Could you transcribe the entries below exactly, without any of the pictures?

=== Dataset ===

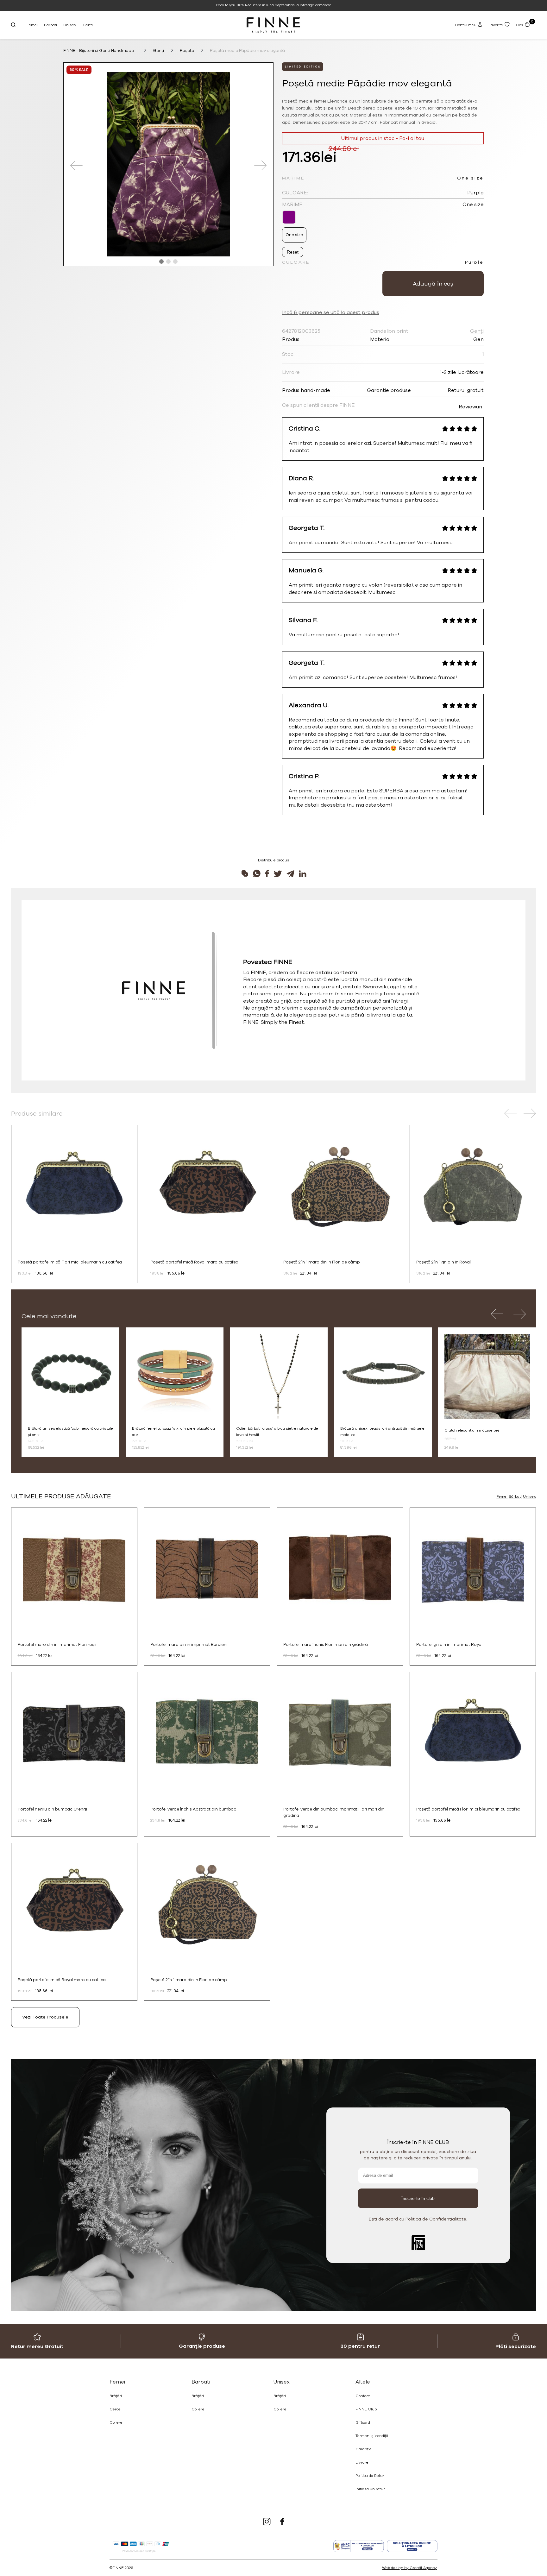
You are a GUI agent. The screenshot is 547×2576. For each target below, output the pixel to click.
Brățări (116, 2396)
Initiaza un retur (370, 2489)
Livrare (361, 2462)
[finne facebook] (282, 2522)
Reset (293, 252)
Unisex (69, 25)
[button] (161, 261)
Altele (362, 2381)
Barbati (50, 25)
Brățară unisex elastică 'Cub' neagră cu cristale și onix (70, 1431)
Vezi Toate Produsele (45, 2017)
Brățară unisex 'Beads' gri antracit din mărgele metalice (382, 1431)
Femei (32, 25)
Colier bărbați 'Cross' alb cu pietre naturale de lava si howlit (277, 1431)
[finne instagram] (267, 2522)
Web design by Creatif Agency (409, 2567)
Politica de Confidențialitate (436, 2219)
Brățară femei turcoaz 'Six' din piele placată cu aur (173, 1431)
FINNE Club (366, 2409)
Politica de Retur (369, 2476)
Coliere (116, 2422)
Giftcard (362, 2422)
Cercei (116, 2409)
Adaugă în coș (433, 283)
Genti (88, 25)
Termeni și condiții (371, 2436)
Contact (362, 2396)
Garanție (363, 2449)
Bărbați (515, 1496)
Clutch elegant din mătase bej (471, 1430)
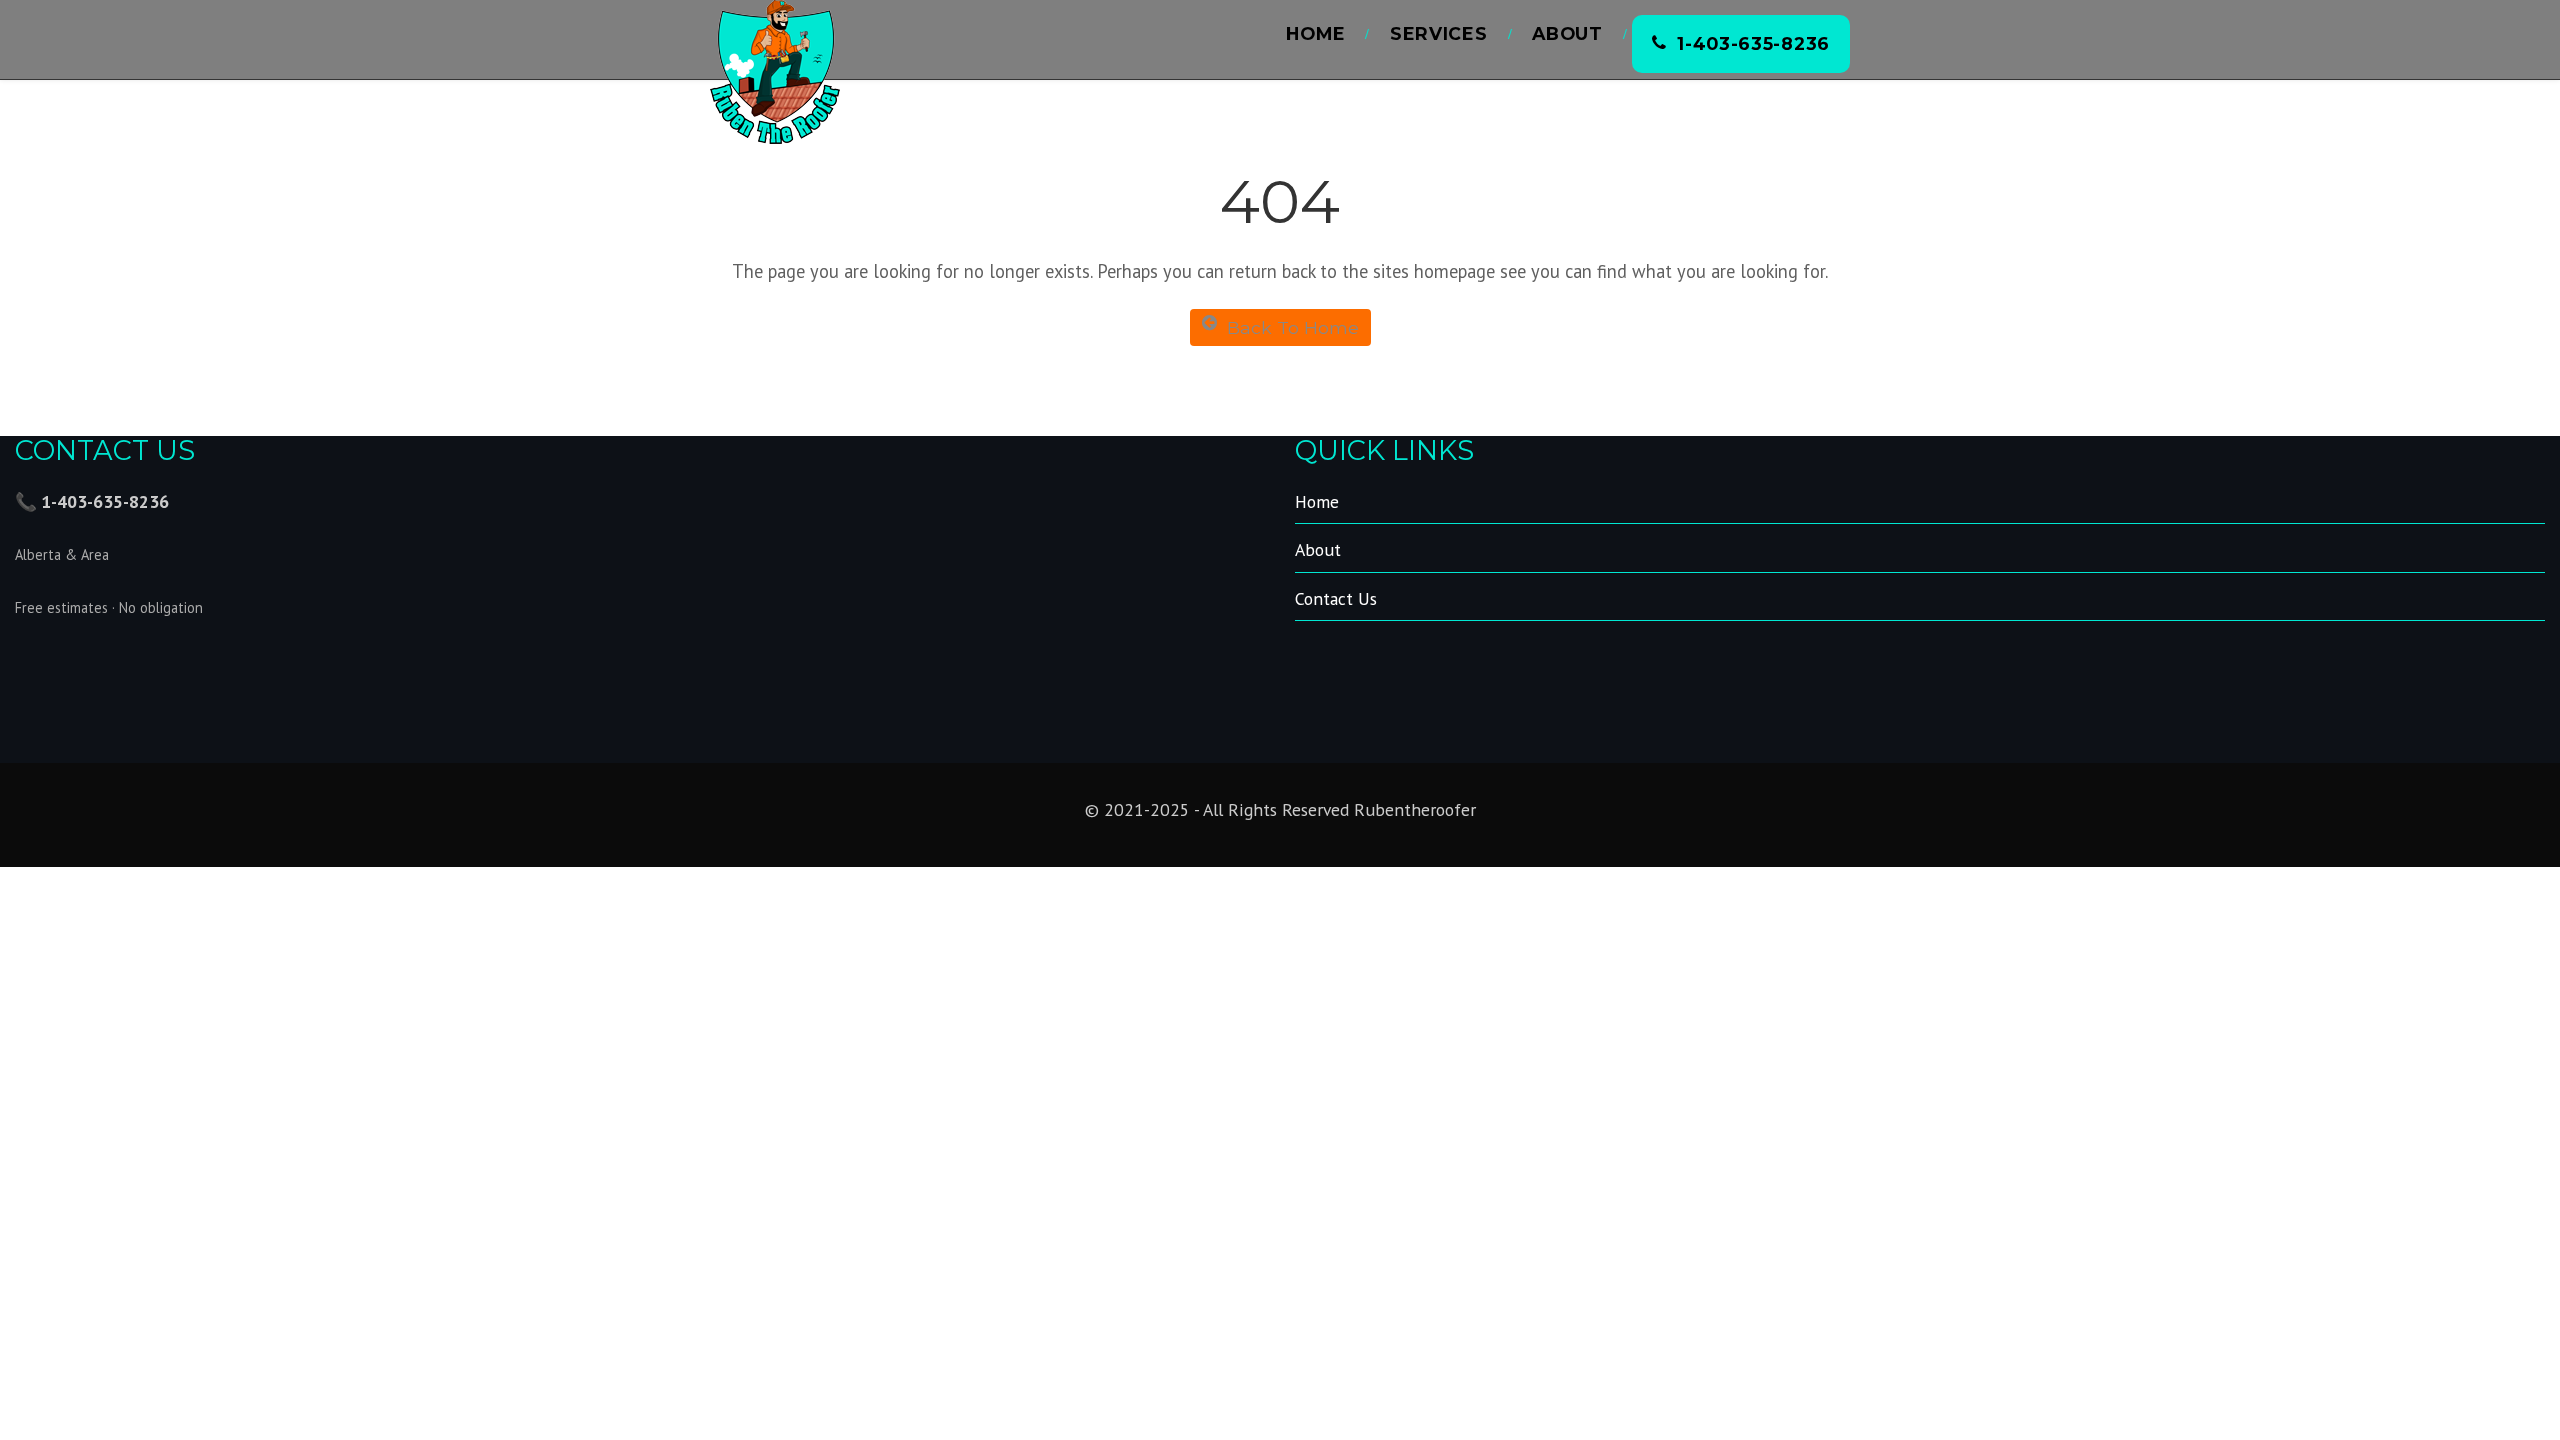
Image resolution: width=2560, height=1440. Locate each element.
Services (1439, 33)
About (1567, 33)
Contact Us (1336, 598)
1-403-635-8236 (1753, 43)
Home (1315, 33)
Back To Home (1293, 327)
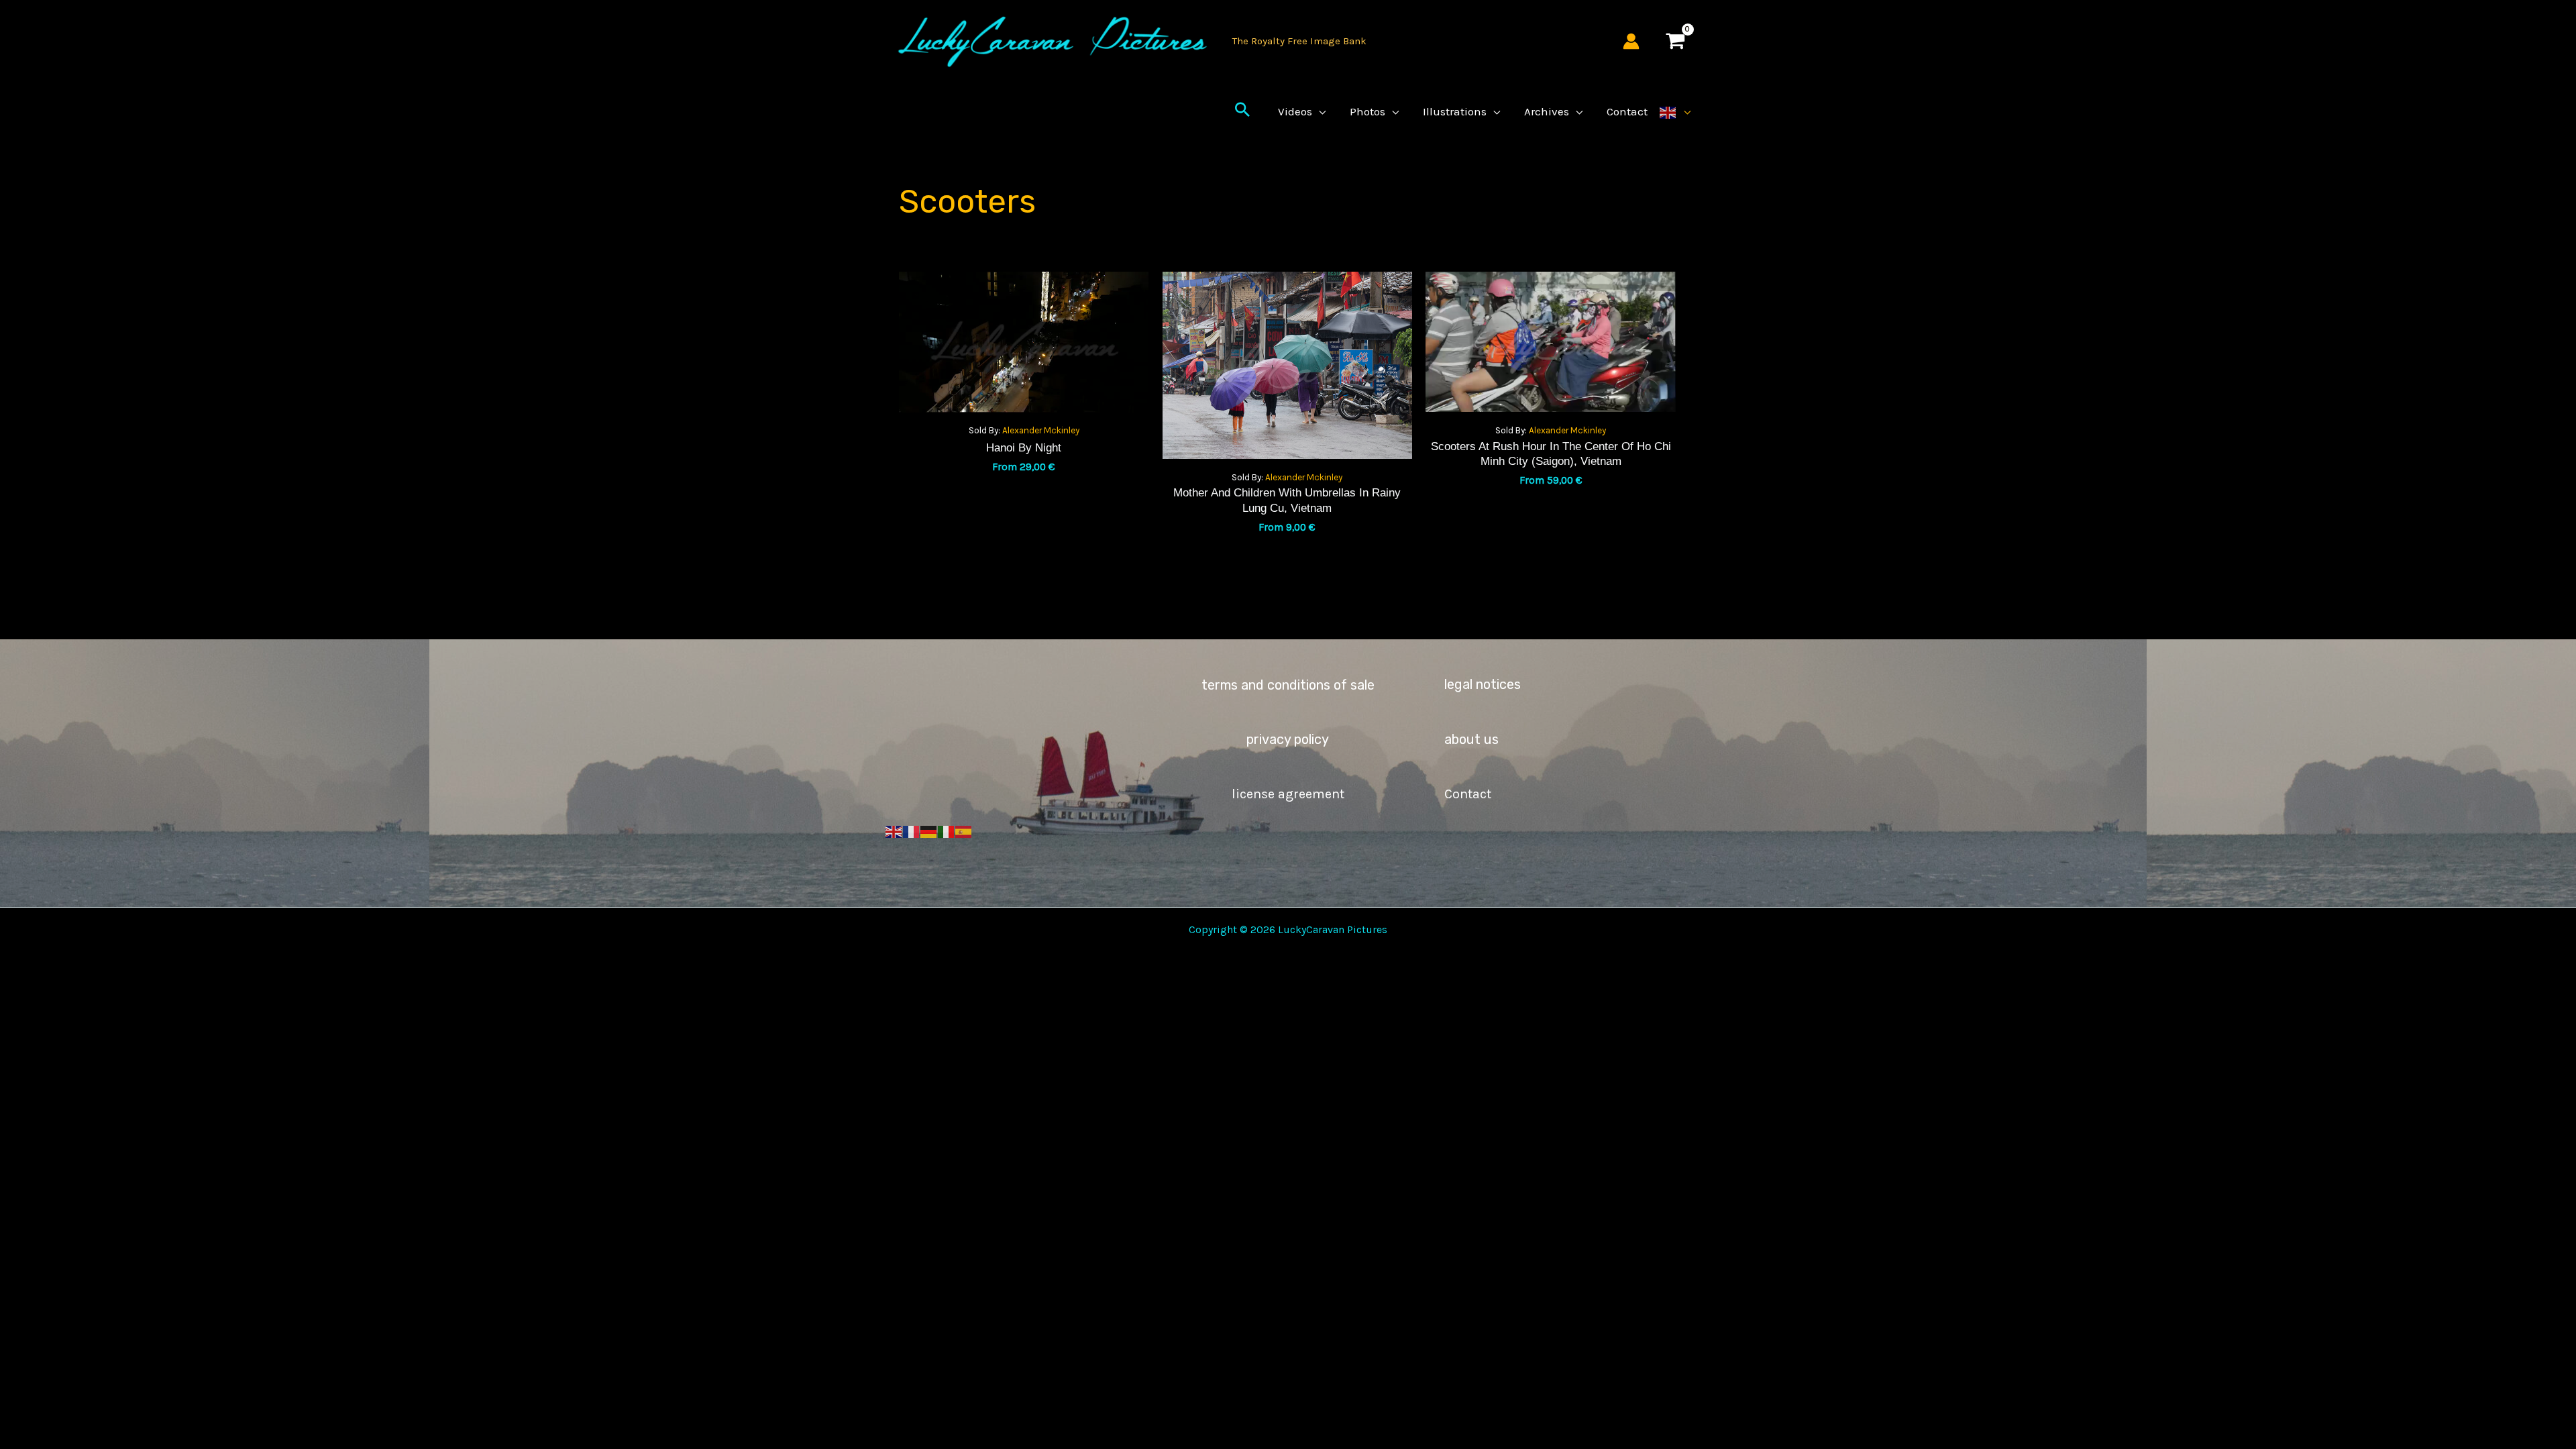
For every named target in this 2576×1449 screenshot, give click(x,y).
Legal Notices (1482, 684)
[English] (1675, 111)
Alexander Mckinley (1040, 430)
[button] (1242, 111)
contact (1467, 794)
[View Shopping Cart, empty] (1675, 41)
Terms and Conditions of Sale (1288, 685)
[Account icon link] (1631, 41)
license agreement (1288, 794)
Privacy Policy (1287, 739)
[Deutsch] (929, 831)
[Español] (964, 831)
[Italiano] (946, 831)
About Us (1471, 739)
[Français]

===

▸ **Task result**
You are a GUI agent. The screenshot is 547×2576. For each target below, output the pixel to click.
Brățări (116, 2396)
Initiaza un retur (370, 2489)
Livrare (361, 2462)
[finne facebook] (282, 2522)
Reset (293, 252)
Unisex (69, 25)
[button] (161, 261)
Altele (362, 2381)
Barbati (50, 25)
Brățară unisex elastică 'Cub' neagră cu cristale și onix (70, 1431)
Vezi Toate Produsele (45, 2017)
Brățară unisex 'Beads' gri antracit din mărgele metalice (382, 1431)
Femei (32, 25)
Colier bărbați 'Cross' alb cu pietre naturale de lava si howlit (277, 1431)
[finne instagram] (267, 2522)
Web design by Creatif Agency (409, 2567)
Politica de Confidențialitate (436, 2219)
Brățară femei turcoaz 'Six' din piele placată cu aur (173, 1431)
FINNE Club (366, 2409)
Politica de Retur (369, 2476)
Coliere (116, 2422)
Giftcard (362, 2422)
Cercei (116, 2409)
Adaugă în coș (433, 283)
Genti (88, 25)
Termeni și condiții (371, 2436)
Contact (362, 2396)
Garanție (363, 2449)
Bărbați (515, 1496)
Clutch elegant din mătase bej (471, 1430)
Image resolution: width=2560, height=1440. Locate each element.
Services (1439, 33)
About (1567, 33)
Contact Us (1336, 598)
1-403-635-8236 (1753, 43)
Home (1315, 33)
Back To Home (1293, 327)
For every named target in this 2576×1449 screenshot, give click(x,y).
Legal Notices (1482, 684)
[English] (1675, 111)
Alexander Mckinley (1040, 430)
[button] (1242, 111)
contact (1467, 794)
[View Shopping Cart, empty] (1675, 41)
Terms and Conditions of Sale (1288, 685)
[Account icon link] (1631, 41)
license agreement (1288, 794)
Privacy Policy (1287, 739)
[Deutsch] (929, 831)
[Español] (964, 831)
[Italiano] (946, 831)
About Us (1471, 739)
[Français]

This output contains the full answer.